There's a jungle of volunteer sunflowers...

brightening the high desert landscape, many as tall as a person. It’s quite the display in Castle Valley and elsewhere.

The sun flares in these images are a result of closing down the camera’s aperture to its smallest opening. I manually set it at f/22 and make sure I have a very clean lens and shoot directly into the Sun. Easy.

Stem tips ablaze...

from the summer heat, well, maybe that’s an exaggeration. The only splash of bright color in the high desert in early summer is provided by the vibrant broom snakeweed seen below.

Broom snakeweed (Gutierrezia sarothrae).

Forests of stamens...

topped with millions of anthers producing trillions of pollen particles in countless wildflowers during this season’s super bloom in the high desert is really hammering my allergies. It’s been quite miserable this year, especially if one likes to breathe freely.

Macro image of prickly pear cactus blossom showing the stigma (green bulb in center) surrounded by hundreds of stamens consisting of anthers at the tips of each filament. Amazing micro universe when one gets small.

Covered with pollen particles...

a bee emerges from a prickly pear cactus blossom in the rock garden. On to the next flower, a pollinator’s work is never done.

Prickly pear cactus (genus Opuntia).

NOTE: This image was shot with a handheld 400 mm telephoto lens from a standing position. Nearly as good as a tripod-mounted macro lens close to the subject.

The now-blossoming globemallow...

in Castle Valley is attracting the tiny pollinating bees and I’m on the lookout for their ground-dwelling hives.

Globe mallow bee (Diadasia diminuta) on the common globemallow flower (Sphaeralcea coccinea).

UPDATE: Here’s a shot taken this evening as a bee settles in for a slumber as the blossom closes for the night.

The high desert is exploding with blossoms...

of a variety of wildflowers and shrubs following the very wet spring. It’s quite glorious.

Harriman’s yucca, also known as narrow-leaf yucca (Yucca harrimaniae).

Whipple’s fishhook cactus (Sclerocactus whipplei).

Yellow cryptanth (Cryptantha flava).

Cliffrose (Purshia mexicana), incredibly aromatic and sweet-smelling.
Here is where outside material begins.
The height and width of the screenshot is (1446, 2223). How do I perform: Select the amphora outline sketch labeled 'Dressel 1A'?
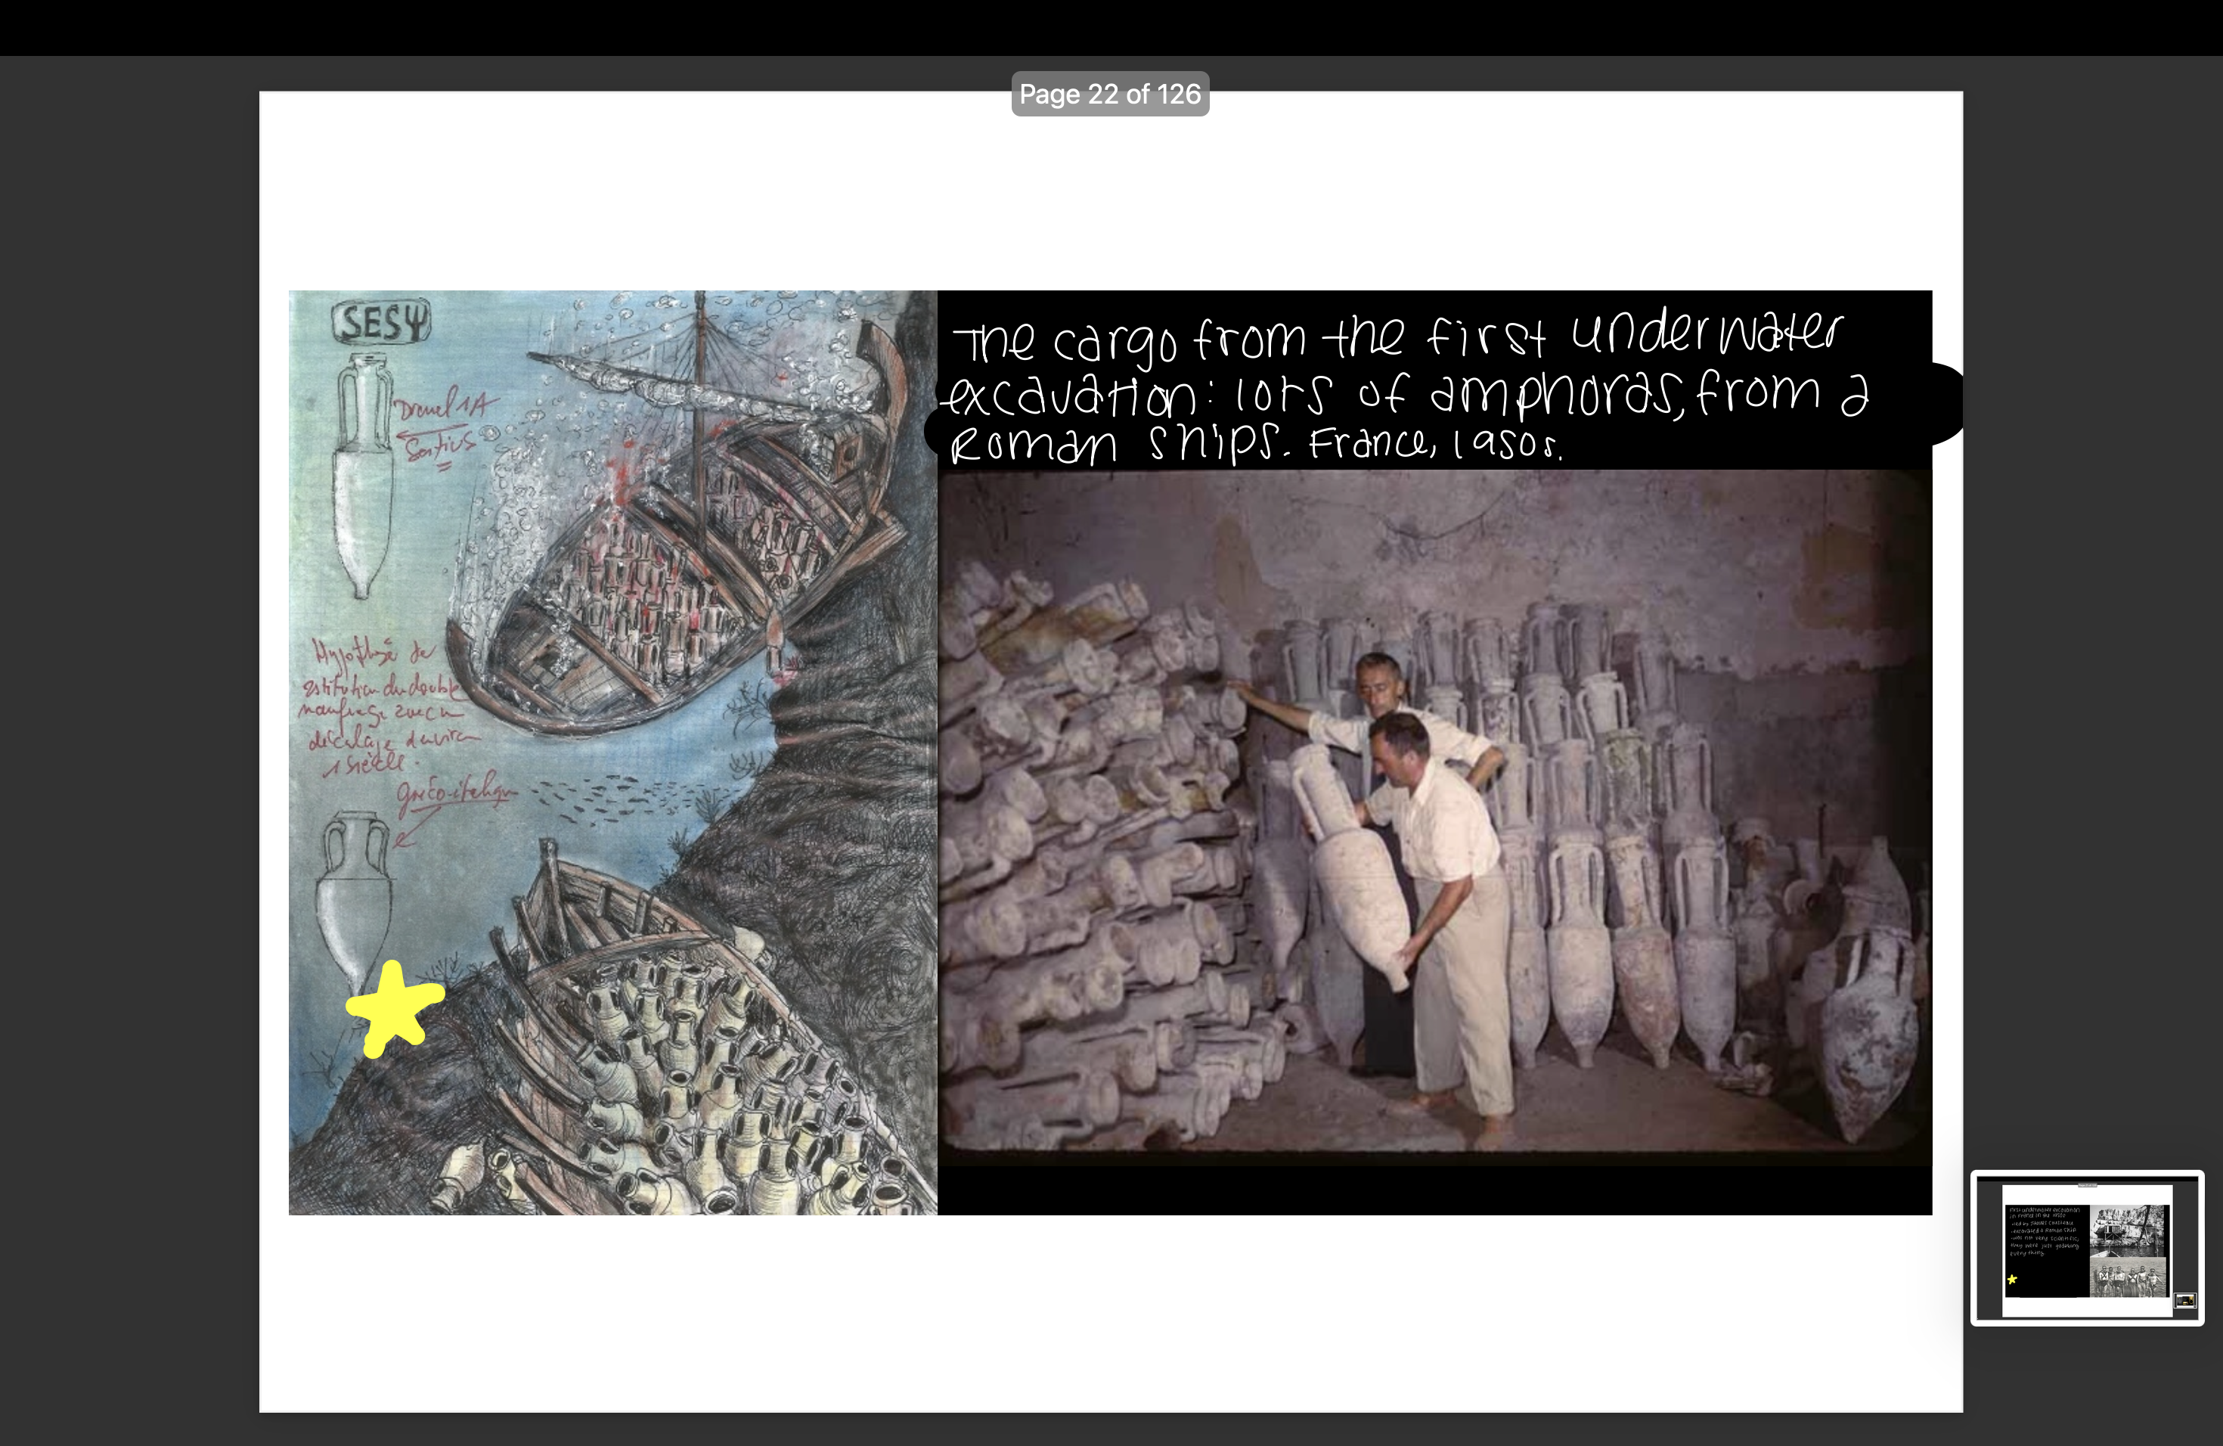pos(362,467)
Anderson’s larkspur (Delphinium andersonii). Toxic!

Today's toxic topic...

involves this appropriately named - both common and scientific - poisonous beauty, now in full bloom in Castle Valley. In other words, don’t eat it.
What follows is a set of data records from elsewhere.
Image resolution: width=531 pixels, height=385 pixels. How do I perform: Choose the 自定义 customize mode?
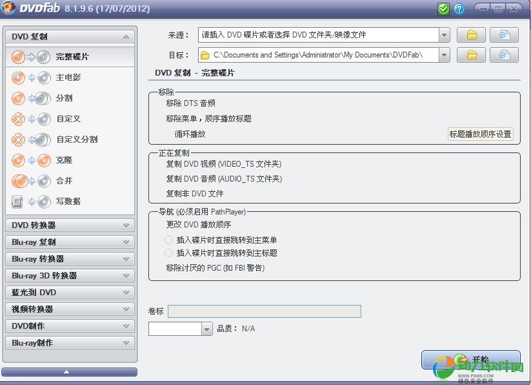coord(68,119)
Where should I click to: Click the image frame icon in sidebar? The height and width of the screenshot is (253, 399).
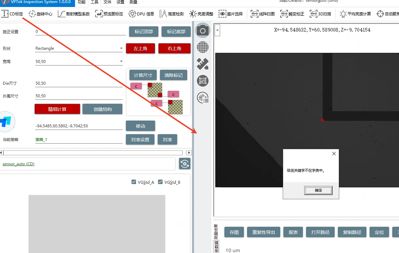pos(203,81)
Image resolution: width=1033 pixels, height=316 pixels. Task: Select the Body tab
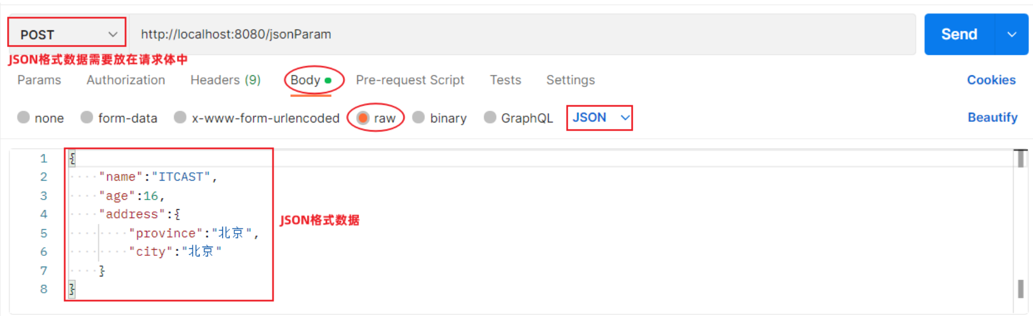[x=311, y=80]

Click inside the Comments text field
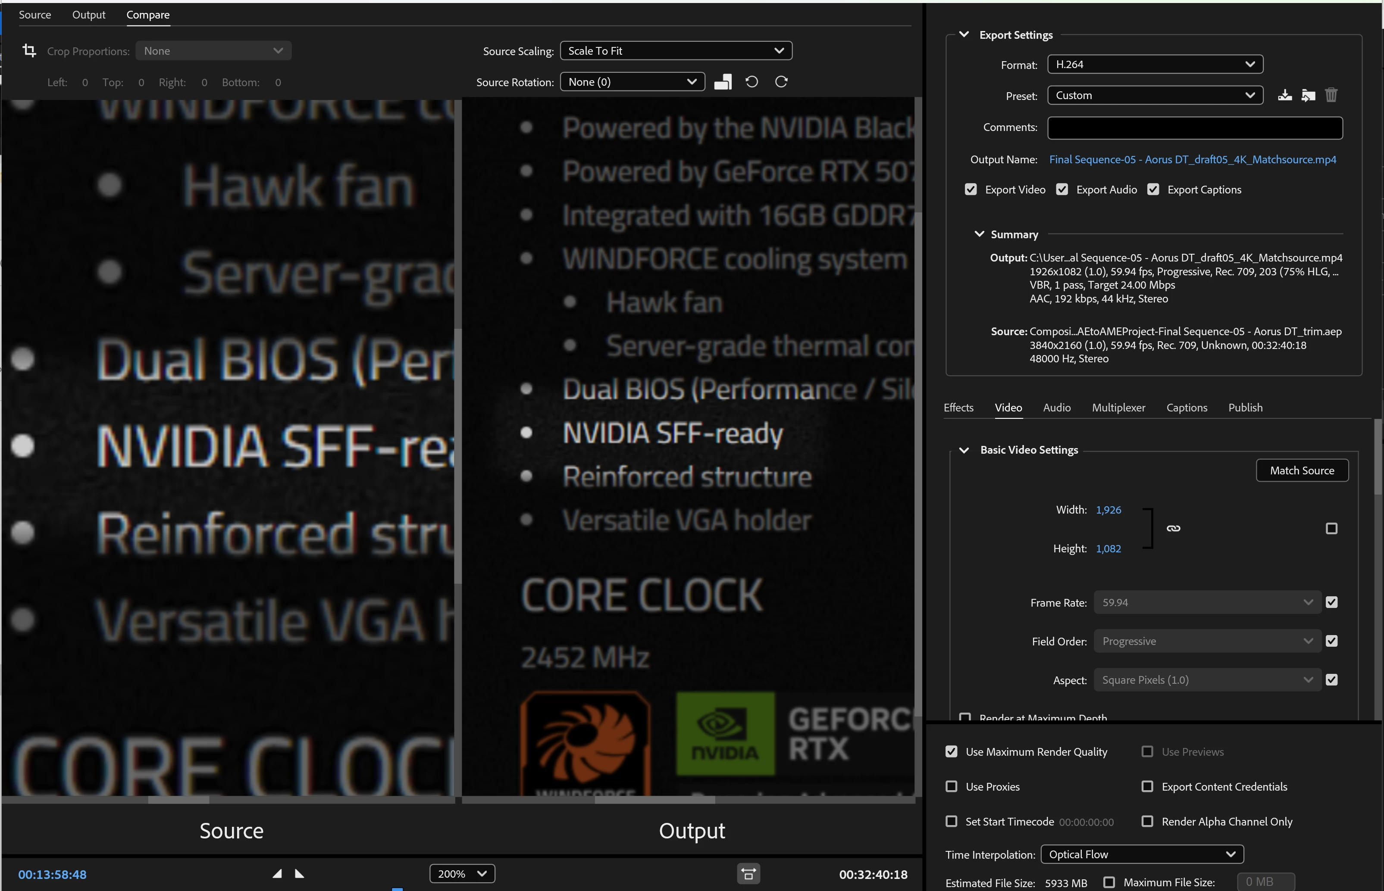(1194, 127)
Panicled death camas (Toxicoscordion paniculatum) among the blackbrush (Coleogyne ramosissima).

Resembling upturned paintbrushes...

the brilliant Indian paintbrush is the dominant flash of color on the slow-to-awaken high desert this chilly and wet spring.
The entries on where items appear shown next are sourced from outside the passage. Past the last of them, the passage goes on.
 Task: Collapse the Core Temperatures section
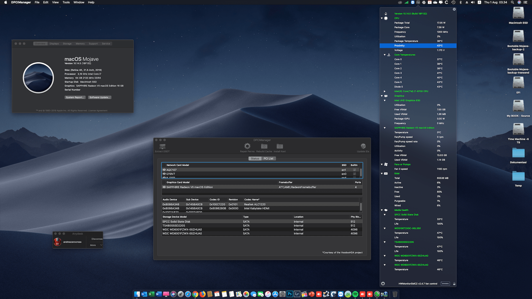coord(385,55)
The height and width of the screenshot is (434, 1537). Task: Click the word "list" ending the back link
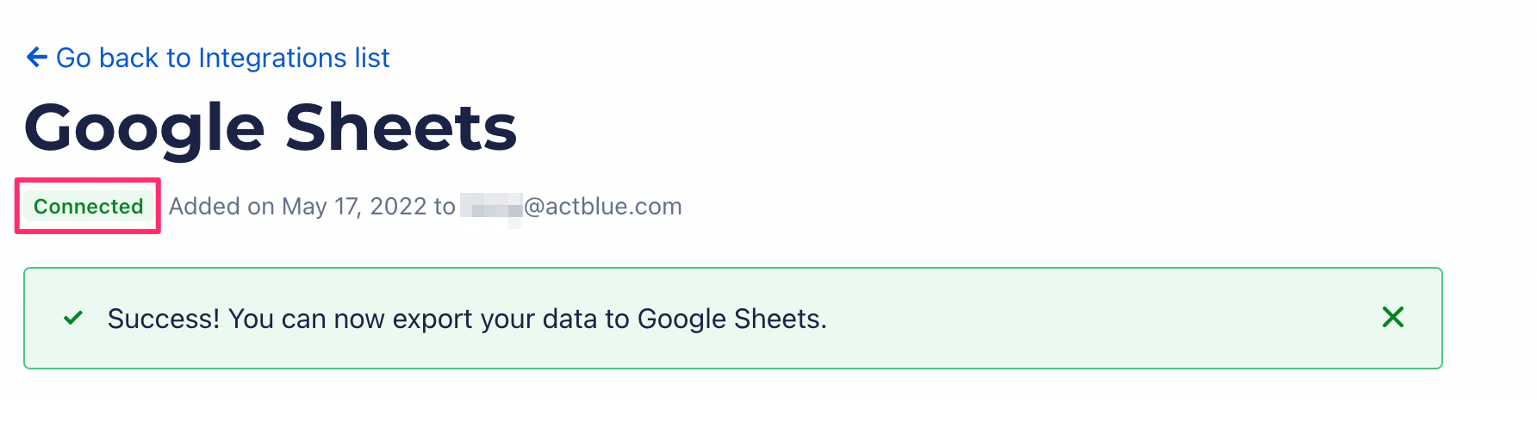(372, 58)
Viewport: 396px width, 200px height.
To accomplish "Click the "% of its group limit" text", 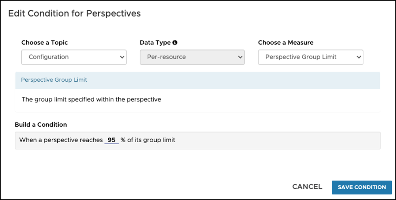I will [148, 140].
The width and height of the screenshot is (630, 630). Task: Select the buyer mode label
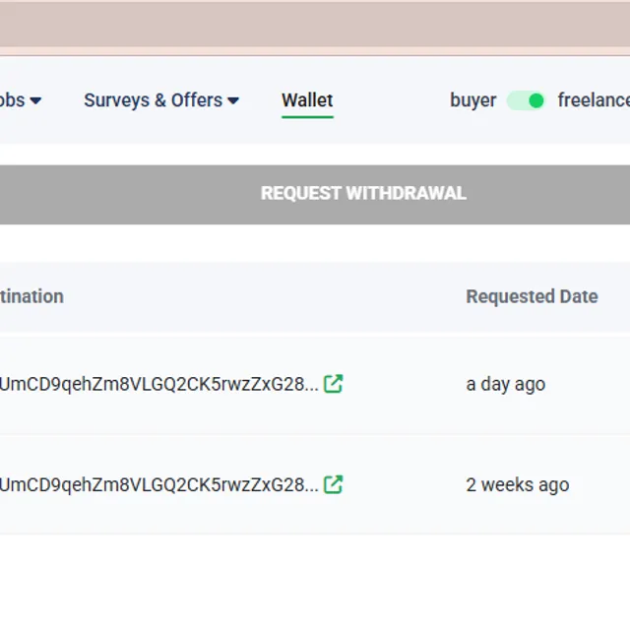pyautogui.click(x=473, y=100)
Vibrant Common Indian paintbrush (Castilleja chromosa) with the greening Round Mountain.

This spark of scarlet beauty is enhanced by the hemiparasitic nature of this perennial plant, robbing water and nutrients from nearby neighbors.

National Geographic is coming to town...

late next month to film the industrious globe mallow bee as it goes about its business pollinating the prolific globemallow flower. Documentary film producers caught my previous blog post with images (May 2021) showing their activities in Castle Valley and are sending a crew with a cinemagraphic camera to record their fascinating behaviors as a part of a series on the national parks. Very cool!

Here’s a nice article by local scribe Ron Drake who writes for the Moab Times-Independent that describes the upcoming project in Castle Valley.

The tiny mallow bee (Diadasia diminuta) specifically collects pollen from the desert globemallow plant (Sphaeralcea ambigua).

The mallow bee constructs hives underground, the entrances to which are tiny sedimentary towers, or turrets, only an inch (a couple centimeters) tall.

Mallow bee fully loaded with pollen entering hive through a turret.